On Christmas Eve, the Nepali government declared Christmas as a national holiday. Up to this point it was one Christians could take off, but wasn’t a holiday for everyone.
This year I was invited to spend Christmas and New Years in Nepal. On Christmas Eve, we went to the Thamel area of Kathmandu. It is a popular shopping area for tourists and Nepalis alike. There were many people there out celebrated. We wondered how many of them knew the true meaning of Christmas. Raju and Rajan thought that most Christians were home, busy preparing for Christmas day church celebrations, so most of the revelers were out just to have fun, not celebrate the birth of our Savior, Jesus Christ, who, being God, humbled Himself and came in the likeness of sinful man and was born in Bethlehem.

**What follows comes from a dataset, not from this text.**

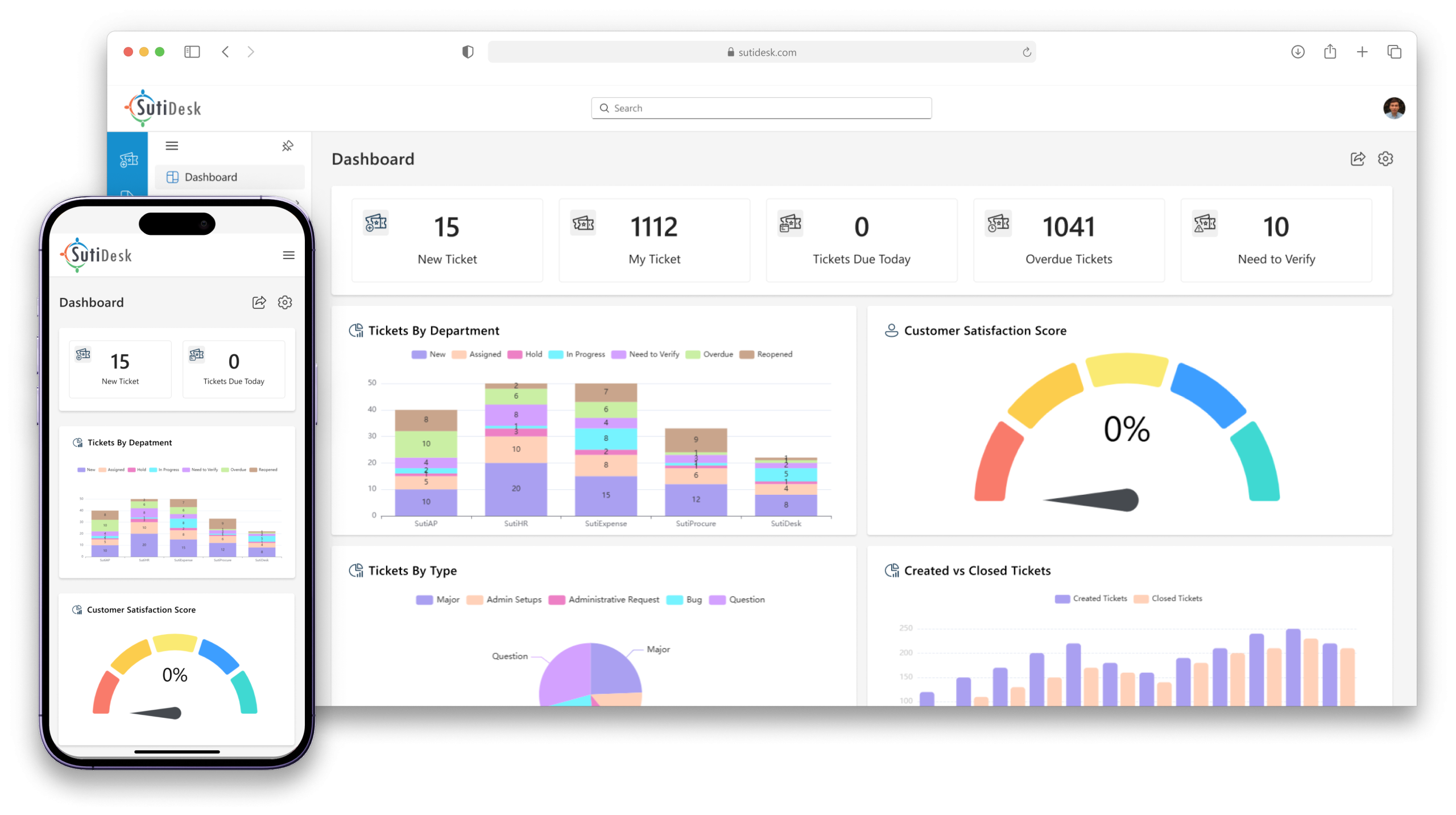Open the Overdue Tickets card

We had a Christmas buffet with (mostly) traditional American food: turkey, stuffing, mashed potatoes, gravy, banana bread, cranberry sauce, vegetables, and “sweet candied potatoes”. The cranberry sauce was spicy, which was unexpected, and the gravy had a slightly different taste. Everything else was very good (and like home) except for the “sweet candied potatoes”. The placing of the adjective “sweet” was either a mistake or very deliberate, as the interpretation was very literal: they were not “candied sweet potatoes” but normal potatoes cubed and made sweet with sugar and other stuff (it was just WRONG). Oh what difference the placement of an adjective makes! At first I though Nepal didn’t have yams or sweet potatoes, but I’m told they do, but they are not orange like ours (I don’t know if they taste the same, but they couldn’t be worse than russets sprinkled with sugar!).
As Christmas Eve was Saturday, the normal day everyone has off and that Christians have church services, I joined the Raju, Sanju and Bishal at the satellite home church in Kathmandu. On Christmas Day we had a big celebration at the main church with a meal following. You can see pictures starting here.
On Tuesday we went to Siddhi and hiked up a “hill” to a village at the top and celebrated Christmas at the church there. It was a good cardio workout – I think I hit 163 bpm. It took us about 40 minutes to reach the first part of the village (I slowed them down), but then we had a more gentle climb to church.
It was a great experience! This summer a number of people will be going to Nepal to help spread the message of the Savior born in Bethlehem. Pray for the work that they will be doing and the work of the HCLCN does every day to spread the Good News that Jesus was not only born to us in Bethlehem, but lived a perfect life and died for us to save us from the condemnation our sins deserve and reconcile us to God.